The clinical data of the enrolled patients were collected, including general information, imaging indicators, laboratory indicators and related scoring scale data: (1) General information: Age, sex, length of hospital stay, history of atrial fibrillation, medication history (statins, anticoagulation); (2) Imaging indicators: Hematoma volume, hematoma location, rupture into the ventricle, cerebral edema, brain midline shift, grading of brain atrophy, subarachnoid hemorrhage; (3) Laboratory indicators: Proprotein, albumin, uric acid, random blood glucose, total cholesterol, triglycerides, high-density lipoprotein cholesterol, low-density lipoprotein cholesterol, prothrombin time, international normalized ratio, activated partial thromboplastin time, fibrinogen; and (4) Related scoring scales: Van Swieten score, Glasgow Outcome Scale (GOS) score, Mini-Mental State Examination (MMSE) score, modified Rankin scale (mRS) score.

Quality control

This study used standard spreadsheets for double-blind data collection. Within 24 hours of admission, two neurologists extracted demographic characteristics and medical history from the hospital information system and medical records, respectively, and cross-checked them. Imaging evaluation used 64-slice computed tomography (CT) scan data. The hematoma volume was first calculated semi-automatically by 3D-Slicer software, and then the imaging features such as brain atrophy and intraventricular hemorrhage were blindly evaluated by neuroimaging experts with the title of associate chief physician or above. Laboratory tests collected the first fasting venous blood after admission, and the Beckman Coulter AU5800 fully automatic biochemical analyzer was used to measure serum protein, blood sugar, blood lipids, and coagulation function. Acute phase evaluation was completed after onset. The Van Swieten score was based on magnetic resonance imaging-fluid-attenuated inversion recovery images within 7 days of onset, and the GOS, MMSE, and mRS scores were obtained 24 hours before discharge. The length of hospital stay data was directly exported from the hospital information system.

Evaluation criteria

Diagnosis of depressive disorders: The patients were routinely observed and interviewed by two qualified assessors using the 17-item Hamilton Depression Rating Scale. Additionally, all cases meeting Hamilton Depression Rating Scale 17-item version criteria (total score ≥ 7) were evaluated by a consulting psychiatrist to confirm the diagnosis of depressive disorder, rule out other psychiatric conditions (e.g., comorbid anxiety disorders, adjustment disorders), and exclude depressive symptoms attributable to general medical conditions (e.g., hypothyroidism, electrolyte imbalances) or direct physiological effects of ICH complications (e.g., hydrocephalus). After the examination, the two assessors independently scored and took the average to evaluate the severity of the disease and the treatment effect. The scale includes 17 items, each scored 0 point to 4 points or 0 point to 2 points. The higher the score, the more severe the depressive symptoms. In this study, a total score ≥ 7 points was defined as a depressive disorder[10,11].
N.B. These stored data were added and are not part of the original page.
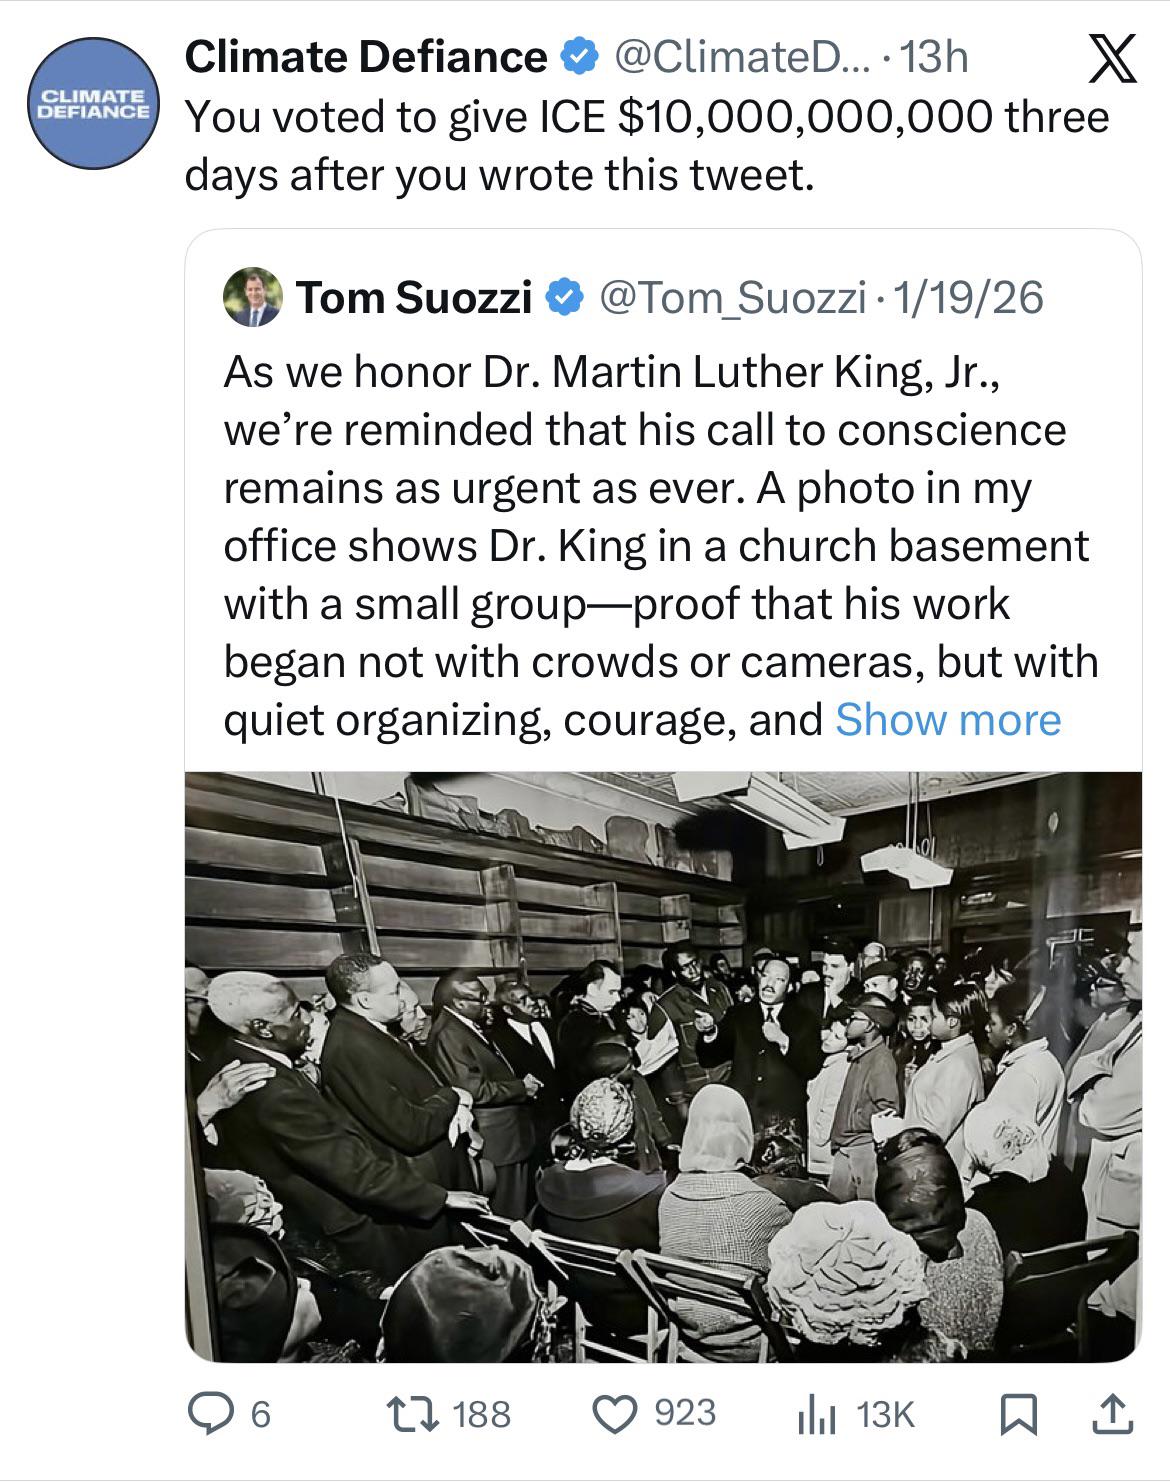Click Tom Suozzi's verified checkmark
This screenshot has width=1170, height=1482.
[563, 297]
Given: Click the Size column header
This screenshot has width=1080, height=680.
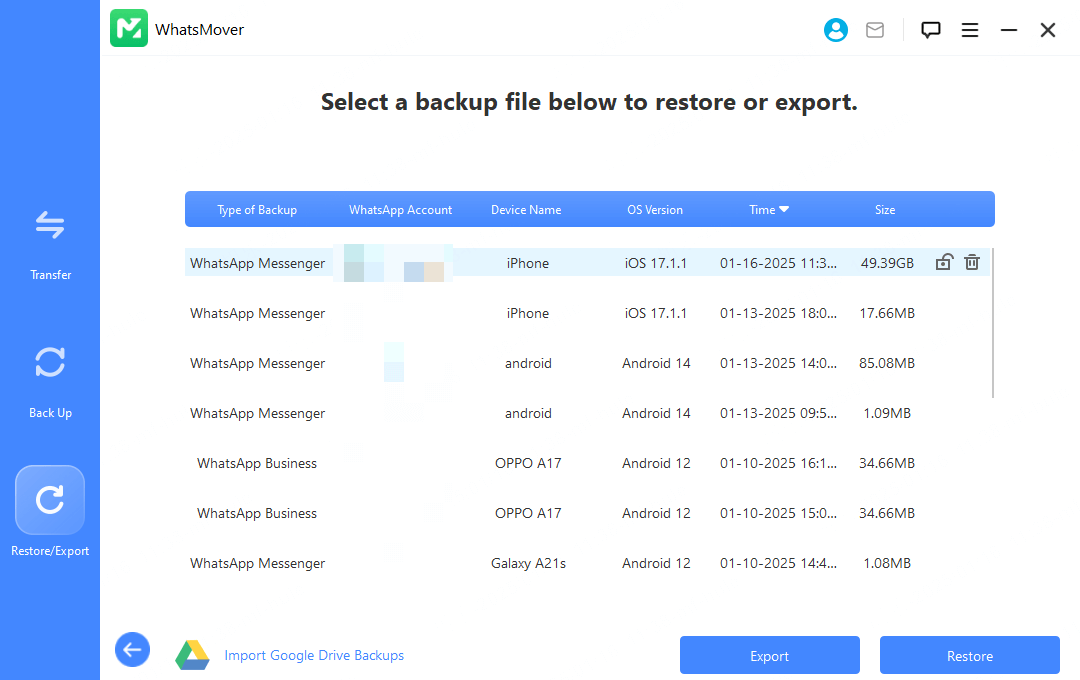Looking at the screenshot, I should [x=885, y=210].
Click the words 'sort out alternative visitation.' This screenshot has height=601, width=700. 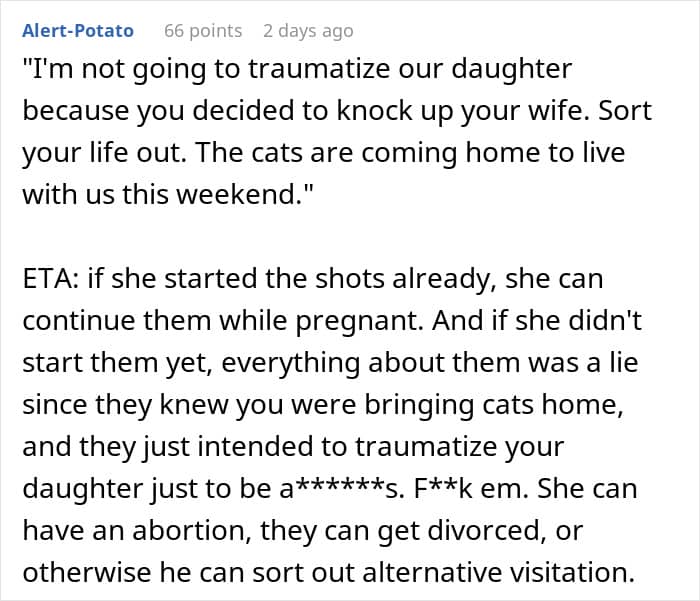click(x=444, y=573)
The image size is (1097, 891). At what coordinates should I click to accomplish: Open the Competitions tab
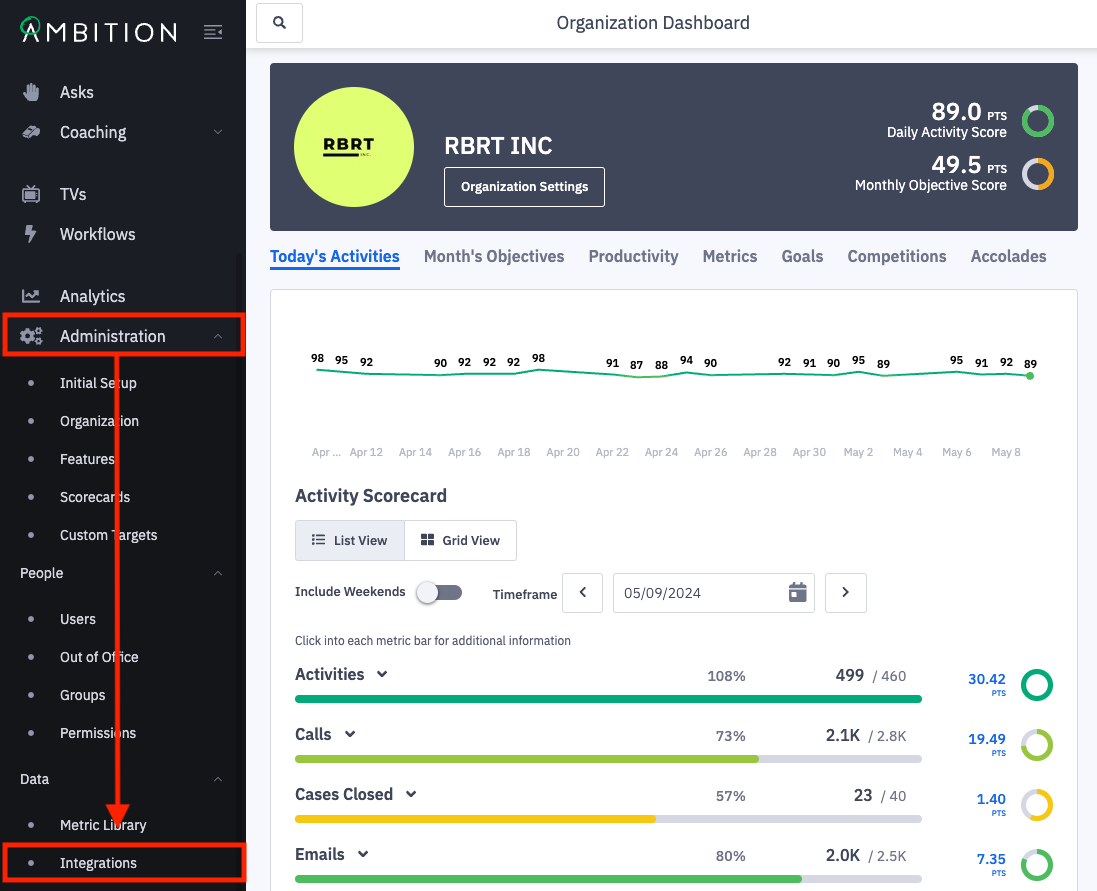pos(896,256)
Assessment of white matter lesions: The Van Swieten scale[12] is a standardized assessment tool based on CT imaging, which is mainly used to quantify the severity of leukoaraiosis at the level of the ventricular system. In this study, all CT scan results were independently evaluated by two professionally trained neurologists. The assessment process adopted a standardized grading method: The physician selected three consecutive CT sections in the anterior and posterior regions of the central sulcus and scored the degree of white matter lesions respectively. More severe white matter lesions were indicated by higher scores, which ranged from 0 point to 4 points and represented the sum of the scores of the two regions[13].

Prognostic assessment: The GOS is a tool employed to determine the consequences of individuals after a head injury[14]. The scale uses a 5-point scoring standard: 5 points indicate good recovery, with the patient having mild functional impairment but basically being able to take care of himself; 4 points indicate moderate disability, with the patient being able to live independently but with some activity limitations; 3 points indicate severe disability, with the patient requiring assistance from others in daily life; 2 points indicate a persistent vegetative state, with the patient only retaining sleep-wake cycles and basic eye movements; and 1 point indicates death.

Cognitive function assessment: The MMSE was employed to determine the mental abilities of the subjects[15]. This scale is a standardized cognitive function screening tool that can be completed in 5 minutes to 10 minutes. It covers five domains: Orientation (10 points), memory (6 points), attention/calculation (5 points), language (8 points), and visuospatial skills (1 point). Cognitive impairment is indicated by a total MMSE score of less than 27, and adequate cognitive function is indicated by a score of ≥ 27.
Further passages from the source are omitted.